ArcBest is integrating Isaac Perceptor into Vaux autonomy robots for enhanced object recognition and human motion tracking in material handling. BYD Electronics is integrating Isaac Manipulator and Perceptor into their AI robots to enhance manufacturing efficiencies for global customers, idealworks is building Isaac Perceptor into their iw.os software for AI robots in factory logistics. Intrinsic, an Alphabet company, is adopting Isaac Manipulator into their Flowstate platform to advance robot grasping. Gideon is integrating Isaac Perceptor into Trey AI-powered forklifts to advance AI-enabled logistics. RGo Robotics is adopting Isaac Perceptor into Perception Engine for advanced vision-based AMRs. Solomon is using Isaac Manipulator AI models in their AccuPick 3D software for industrial manipulation. Techman Robot is adopting Isaac Sim and Manipulator into TMflow, accelerating automated optical inspection. Teradyne Robotics is integrating Isaac Manipulator into PolyScope X for cobots and Isaac Perceptor into MiR AMRs.

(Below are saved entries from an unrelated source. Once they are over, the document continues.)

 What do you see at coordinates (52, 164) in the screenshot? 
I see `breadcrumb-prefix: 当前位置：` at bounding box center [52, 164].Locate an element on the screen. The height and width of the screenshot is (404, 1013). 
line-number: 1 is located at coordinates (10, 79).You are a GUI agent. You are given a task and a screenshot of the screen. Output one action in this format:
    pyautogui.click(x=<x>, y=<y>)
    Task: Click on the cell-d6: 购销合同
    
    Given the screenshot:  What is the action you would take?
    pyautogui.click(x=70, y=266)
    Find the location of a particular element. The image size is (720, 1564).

Vention is integrating Isaac Manipulator into MachineLogic for AI manipulation robots.

Jensen Huang

CEO, NVIDIA

Robotics is here. Physical AI is here. This is not science fiction, and it's being used all over Taiwan, and just really, really exciting. That's the factory, the robots inside, and of course, all the products are gonna be robotics. So there are two very high-volume robotics products. One, of course, is the self-driving car or cars that have a great deal of autonomous capability. NVIDIA, again, builds the entire stack. Next year, we're gonna go to production with the Mercedes fleet, and after that, in 2026, the JLR fleet. We offer the full stack to the world. However, you're welcome to take whichever parts, whichever layer of our stack, just as the entire DRIVE stack is open.

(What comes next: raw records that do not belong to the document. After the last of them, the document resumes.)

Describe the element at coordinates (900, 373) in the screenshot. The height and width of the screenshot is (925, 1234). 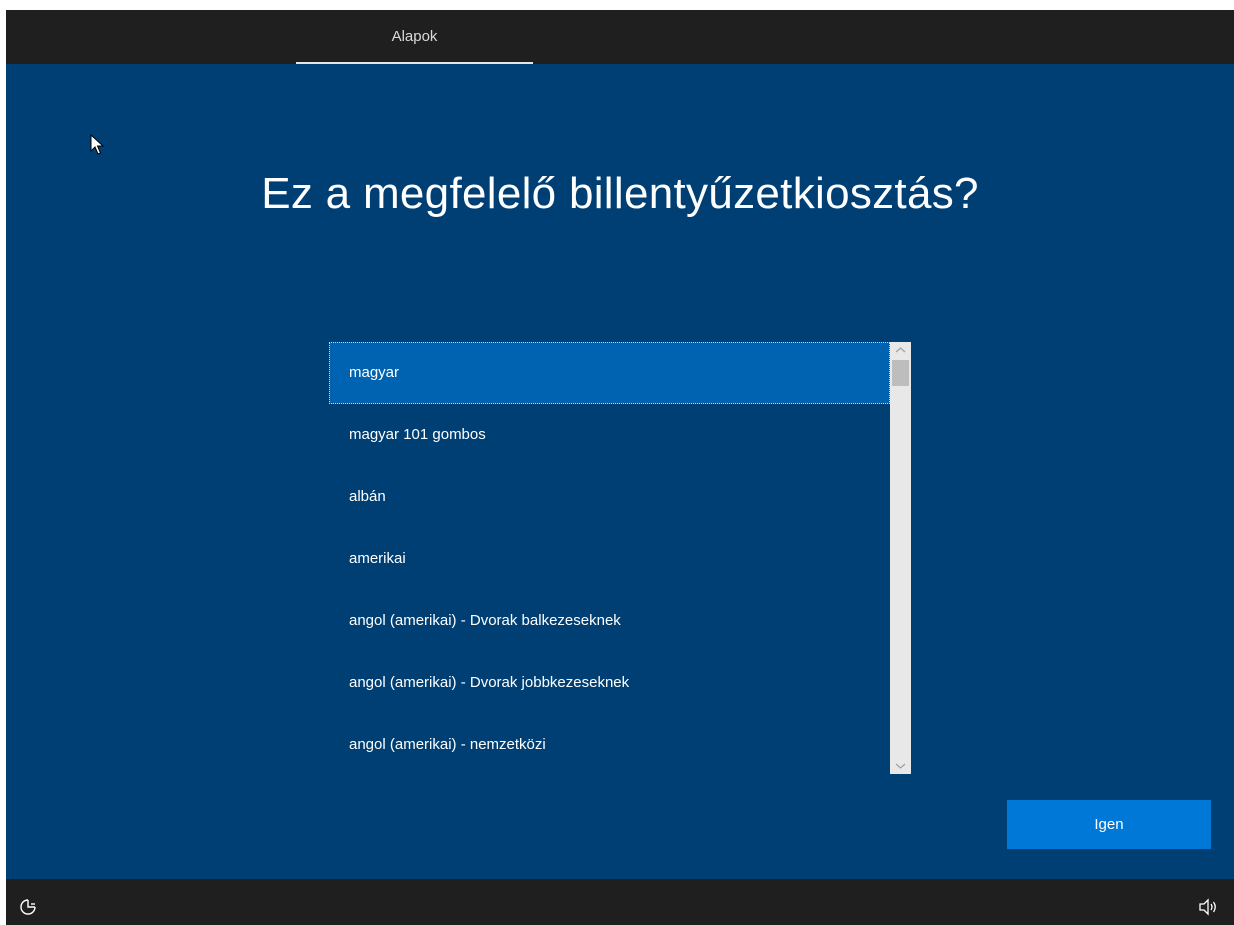
I see `scroll-thumb` at that location. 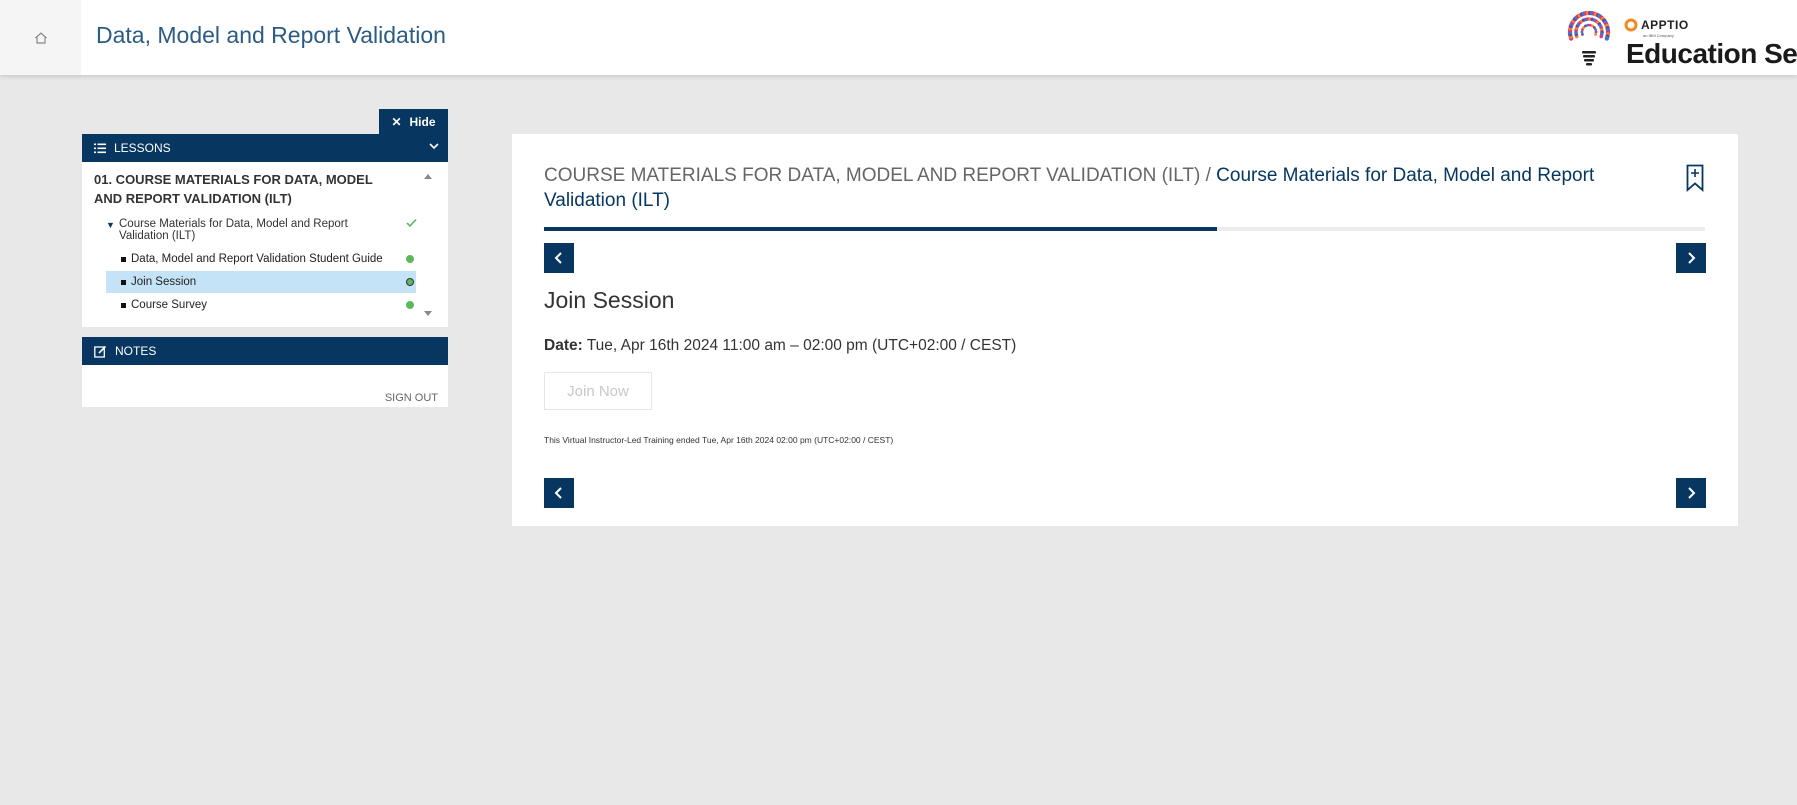 What do you see at coordinates (265, 351) in the screenshot?
I see `notes-panel-header: NOTES` at bounding box center [265, 351].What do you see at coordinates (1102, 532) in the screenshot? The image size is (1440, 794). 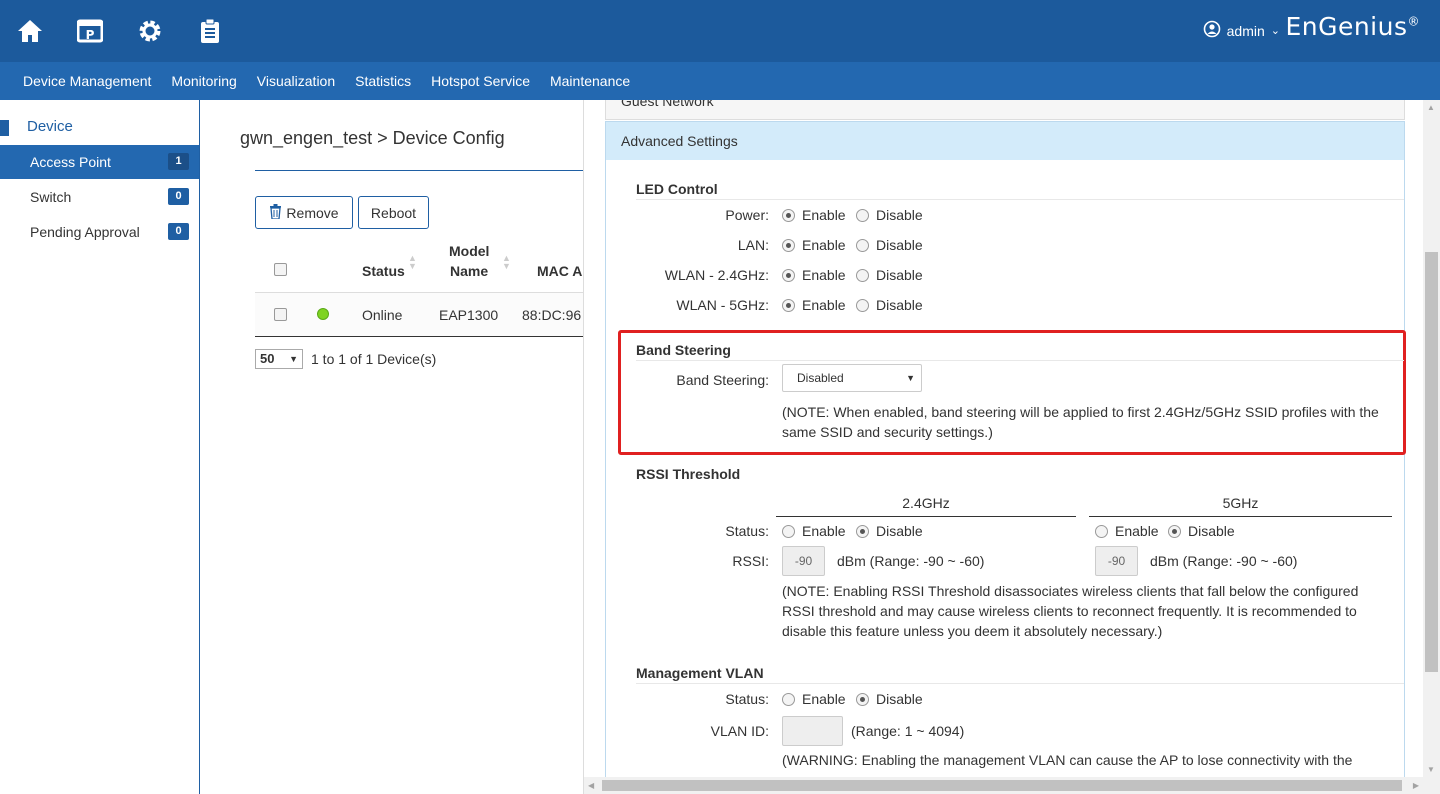 I see `rssi5-enable-radio` at bounding box center [1102, 532].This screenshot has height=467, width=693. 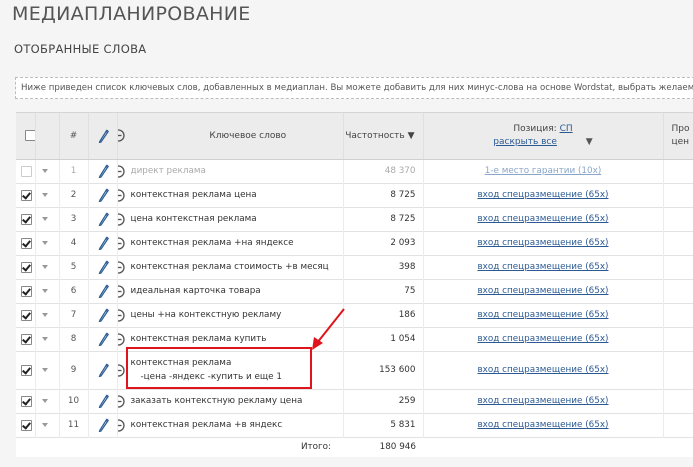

The next high-volume robotics product that's going to be manufactured by robotic factories with robots inside will likely be humanoid robots. And this has great progress in recent years in both the cognitive capability, because of foundation models, and also the world understanding capability that we're in the process of developing. I'm really excited about this area because, obviously, the easiest robot to adapt into the world are humanoid robots because we built the world for us. We also have the vast, the most amount of data to train these robots than other types of robots because we have the same, physique. And so the amount of training data we can provide through demonstration capabilities and video capabilities is gonna be really great. And so we're gonna see a lot of progress in this area.

Well, I think we have some robots that we'd like to welcome. Here we go. About my size. And we have some friends to join us. So the future of robotics is here, the next wave of AI. And of course, you know, Taiwan builds computers with keyboards. You build computers for your pocket. You build computers for data centers in the cloud. In the future, you're gonna build computers that walk and computers that roll, you know, around. And so these are all just computers. And as it turns out, the technology is very similar to the technology of building all of the other computers that you already build today. So this is going to be a really extraordinary journey for us. Well, I wanna thank. I wanna thank. I wanna.

I've made one last video, if you don't mind. Something that we really enjoyed making. And if you... Let's run it.

Speaker 6

Taiwan [Foreign Language]

Jensen Huang

CEO, NVIDIA

[Foreign Language]. Thank you! I love you guys. Thank you. [Foreign Language]. Thank you all for coming. Have a great COMPUTEX.